#### TEKS SUMBER
Tokoh NTT

Profil Tokoh NTT Hermensen Ballo, Petinju yang Dua Kali Tampil di Ajang Olimpiade

Siapa menyangka sosok yang menghabiskan masa kecilnya di Desa Mantasi-kini Kecamatan Kota Raja dua kali tampil di ajang Olimpiade.

Editor: Edi Hayong
Foto: Dok / FB
Hermensen Ballo (tengah) ketika menjadi Pelatih Pelatnas Pra Olympic 2021 

POS-KUPANG.COM- Nama Hermensen Ballo, pria kelahiran Kota Kupang, Provinsi NTT 26 Februari 1971 untuk urusan 'baku pukul' bukan orang baru, baik di tanah kelahirannya maupun di ajang Nasional maupun internasional.

Siapa menyangka sosok yang menghabiskan masa kecilnya di Desa Mantasi-kini Kecamatan Kota Raja dua kali tampil di ajang Olimpiade.

Pertama Olimpiade XXVI/1996 Atlanta dan Olimpiade Sydney XXVII/2000 Sydney. Pada ajang ini Hermensen Ballo bertanding di kelas terbang.

Mengutip hasil wawancara sang legenda dengan Finon Manulang di Olympian Indonesia, Hermensen Ballo melitanikan catatan perjalanan dari masa Sekolah Dasar (SD) sampai pada menikmati pertarungan kelas internasional.

Hermensen bercerita bahwa tanah kelahirannya sangat dikenal dengan urusan 'baku pukul' dan dia termasuk salah seorang tukang berkelahi ketika masih duduk di bangku SD.

#### BAGIAN DATA
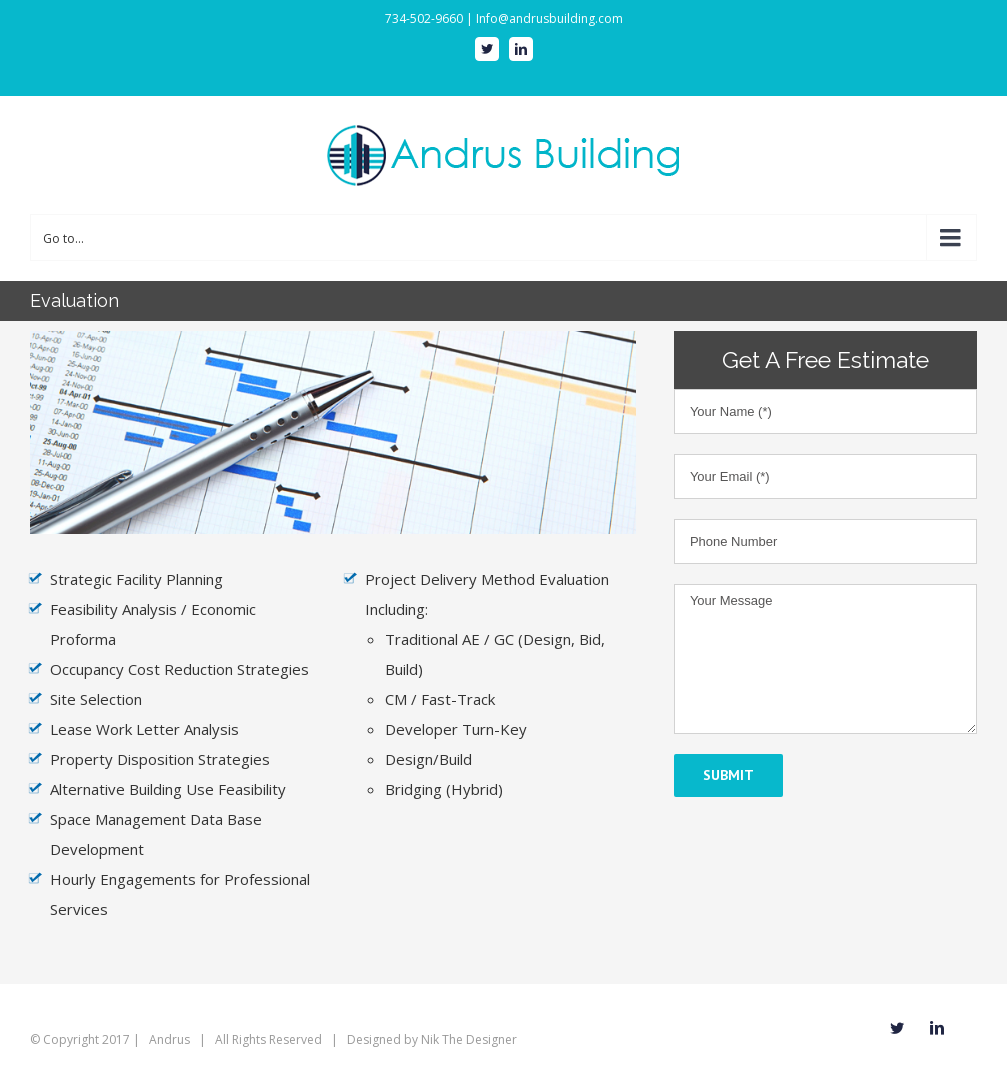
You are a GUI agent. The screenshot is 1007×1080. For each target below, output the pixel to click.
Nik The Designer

#### LATIHAN SINGKAT 1
Menurut profil Hermensen Ballo, apa dasar pernyataan bahwa ia dua kali tampil di ajang Olimpiade? Jelaskan dalam satu sampai tiga kalimat.
#### LATIHAN SINGKAT 2
Salin kembali bagian profil Hermensen Ballo mulai dari "Editor: Edi Hayong" sampai "pertarungan kelas internasional.".

#### HASIL AKHIR 1
Profil itu menyebut dua Olimpiade yang ia ikuti. Yang pertama Olimpiade XXVI/1996 di Atlanta dan yang kedua Olimpiade XXVII/2000 di Sydney. Pada kedua ajang itu ia bertanding di kelas terbang.

#### HASIL AKHIR 2
Editor: Edi Hayong
Foto: Dok / FB
Hermensen Ballo (tengah) ketika menjadi Pelatih Pelatnas Pra Olympic 2021 

POS-KUPANG.COM- Nama Hermensen Ballo, pria kelahiran Kota Kupang, Provinsi NTT 26 Februari 1971 untuk urusan 'baku pukul' bukan orang baru, baik di tanah kelahirannya maupun di ajang Nasional maupun internasional.

Siapa menyangka sosok yang menghabiskan masa kecilnya di Desa Mantasi-kini Kecamatan Kota Raja dua kali tampil di ajang Olimpiade.

Pertama Olimpiade XXVI/1996 Atlanta dan Olimpiade Sydney XXVII/2000 Sydney. Pada ajang ini Hermensen Ballo bertanding di kelas terbang.

Mengutip hasil wawancara sang legenda dengan Finon Manulang di Olympian Indonesia, Hermensen Ballo melitanikan catatan perjalanan dari masa Sekolah Dasar (SD) sampai pada menikmati pertarungan kelas internasional.